┌──

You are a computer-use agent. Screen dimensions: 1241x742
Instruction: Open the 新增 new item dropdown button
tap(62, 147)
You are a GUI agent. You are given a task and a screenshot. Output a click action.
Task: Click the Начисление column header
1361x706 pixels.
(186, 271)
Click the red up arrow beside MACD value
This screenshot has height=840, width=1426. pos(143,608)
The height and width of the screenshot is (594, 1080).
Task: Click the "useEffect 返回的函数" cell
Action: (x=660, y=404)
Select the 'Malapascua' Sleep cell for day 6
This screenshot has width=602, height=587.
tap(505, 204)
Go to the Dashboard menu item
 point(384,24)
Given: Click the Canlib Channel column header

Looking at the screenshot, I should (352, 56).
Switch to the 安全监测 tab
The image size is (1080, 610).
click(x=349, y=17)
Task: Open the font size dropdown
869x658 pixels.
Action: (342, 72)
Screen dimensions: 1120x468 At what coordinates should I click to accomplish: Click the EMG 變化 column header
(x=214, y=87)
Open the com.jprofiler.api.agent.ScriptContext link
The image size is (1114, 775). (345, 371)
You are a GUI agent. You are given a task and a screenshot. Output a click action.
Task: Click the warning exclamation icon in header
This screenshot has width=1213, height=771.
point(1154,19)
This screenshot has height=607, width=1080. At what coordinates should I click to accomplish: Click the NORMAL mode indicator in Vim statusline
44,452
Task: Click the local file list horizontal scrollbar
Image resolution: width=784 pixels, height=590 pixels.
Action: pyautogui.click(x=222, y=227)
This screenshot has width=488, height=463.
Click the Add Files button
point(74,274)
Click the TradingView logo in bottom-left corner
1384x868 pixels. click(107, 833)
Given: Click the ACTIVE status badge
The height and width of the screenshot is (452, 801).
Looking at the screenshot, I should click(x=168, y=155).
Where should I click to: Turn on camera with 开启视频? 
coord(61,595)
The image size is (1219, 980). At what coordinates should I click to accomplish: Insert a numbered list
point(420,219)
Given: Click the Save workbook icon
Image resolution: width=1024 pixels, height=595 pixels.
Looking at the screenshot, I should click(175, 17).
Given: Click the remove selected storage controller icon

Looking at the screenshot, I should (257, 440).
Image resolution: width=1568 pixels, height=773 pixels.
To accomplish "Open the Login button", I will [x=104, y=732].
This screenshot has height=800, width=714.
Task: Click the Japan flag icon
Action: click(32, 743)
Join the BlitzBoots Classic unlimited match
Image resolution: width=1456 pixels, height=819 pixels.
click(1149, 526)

└──

**TASK OBJECTIVE**
Repeat every entry exactly. Nothing may be dropped.

**SOLUTION TO THIS PROBLEM**
You are a computer-use agent. Screen dimensions: 1241x742
Instruction: Open the 新增 new item dropdown button
tap(62, 147)
You are a GUI agent. You are given a task and a screenshot. Output a click action.
Task: Click the Начисление column header
1361x706 pixels.
(186, 271)
Click the red up arrow beside MACD value
This screenshot has height=840, width=1426. pos(143,608)
The height and width of the screenshot is (594, 1080).
Task: Click the "useEffect 返回的函数" cell
Action: (x=660, y=404)
Select the 'Malapascua' Sleep cell for day 6
This screenshot has width=602, height=587.
tap(505, 204)
Go to the Dashboard menu item
 point(384,24)
Given: Click the Canlib Channel column header

Looking at the screenshot, I should (352, 56).
Switch to the 安全监测 tab
The image size is (1080, 610).
click(x=349, y=17)
Task: Open the font size dropdown
869x658 pixels.
Action: (342, 72)
Screen dimensions: 1120x468 At what coordinates should I click to accomplish: Click the EMG 變化 column header
(x=214, y=87)
Open the com.jprofiler.api.agent.ScriptContext link
The image size is (1114, 775). (345, 371)
You are a GUI agent. You are given a task and a screenshot. Output a click action.
Task: Click the warning exclamation icon in header
This screenshot has width=1213, height=771.
point(1154,19)
This screenshot has height=607, width=1080. At what coordinates should I click to accomplish: Click the NORMAL mode indicator in Vim statusline
44,452
Task: Click the local file list horizontal scrollbar
Image resolution: width=784 pixels, height=590 pixels.
Action: pyautogui.click(x=222, y=227)
This screenshot has width=488, height=463.
Click the Add Files button
point(74,274)
Click the TradingView logo in bottom-left corner
1384x868 pixels. click(107, 833)
Given: Click the ACTIVE status badge
The height and width of the screenshot is (452, 801).
Looking at the screenshot, I should click(x=168, y=155).
Where should I click to: Turn on camera with 开启视频? 
coord(61,595)
The image size is (1219, 980). At what coordinates should I click to accomplish: Insert a numbered list
point(420,219)
Given: Click the Save workbook icon
Image resolution: width=1024 pixels, height=595 pixels.
Looking at the screenshot, I should click(175, 17).
Given: Click the remove selected storage controller icon

Looking at the screenshot, I should (257, 440).
Image resolution: width=1568 pixels, height=773 pixels.
To accomplish "Open the Login button", I will [x=104, y=732].
This screenshot has height=800, width=714.
Task: Click the Japan flag icon
Action: click(32, 743)
Join the BlitzBoots Classic unlimited match
Image resolution: width=1456 pixels, height=819 pixels.
click(1149, 526)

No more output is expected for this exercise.